他人が来ると消えるというのも説明がつく」
「そんなことができるのか?」
「なしではない」
間髪入れず即答するナルに、安原がうなった。
「心理療法の知識がないと出てこない回答ですね」
納得する滝川、安原、リンに対して、突然呼び出された綾子はパニック状態で大声を上げた。
「ええ?!私イマイチ状態が飲み込めなんだけど?!どうなってるわけ?」
その緊張感の欠片もない綾子の声に、滝川は苦笑した。
「まぁ・・・綾子は今日突然だしな。ナルちゃんや、だから何で綾子を呼んだんだ?」
滝川が質問を口にしたその時、パチン、と、軽やかな音がして、リンの目の前のPCがブラックアウトした。
それに倣うように、周囲からはパチパチと静電気がはぜる音が再び始まった。
突然反応し始めた静電気に、一時間前のテーブル破壊を目撃したメンバーは言葉をなくした。
しかし、状況が掴めない綾子はすぐにその沈黙を破った。
「ちょっとぉ、本当に何なのよ?!そして麻衣は?麻衣はどこなのよ?!何であの子寝てて起きないの?」
綾子の声に対応するように、ふわりと、生温かい風がリビングに生まれた。
視線が、おそらく現象の原因であるナルに集中する。
その中で、注目の的となったナルは無表情に事実を告げた。
「 麻衣が暗示にかかっていた 」
その声に応じるように、さわさわと、先ほどと同じ静電気がリビングに集まるメンバーの肌を撫ぜ、部屋の上空で
パシリと小さな音を立てて爆ぜた。
「偶然、麻衣が携帯していたレコーダーに催眠の導入部の会話が残っていた。だから僕もこの事態に気がついた」
「麻衣・・・が?」
目を丸くする滝川に、ナルは嘲るように目を細めた。
「犯人はよくよく最適なターゲットを見つけたということだ。確かに麻衣であれば複雑な暗示もかけやすいだろう。

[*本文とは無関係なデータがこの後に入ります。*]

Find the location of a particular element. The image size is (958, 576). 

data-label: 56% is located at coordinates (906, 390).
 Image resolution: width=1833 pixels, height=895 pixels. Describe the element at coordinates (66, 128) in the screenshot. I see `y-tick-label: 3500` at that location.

最も、そのお陰でこのカラクリが露見することになったがな」
不穏極まりないナルの表情に、それまで沈黙を守っていたリンが口を開いた。
「谷山さんは、一体どんな暗示にかかっていたんですか?」
バシン!
一際大きな音を立てて窓ガラスが割れた。
幸い強化ガラスで破片が散ることはなかったが、その威力に、一同は目を奪われた。
その瞬間に、ナルは冷ややかに言い放った。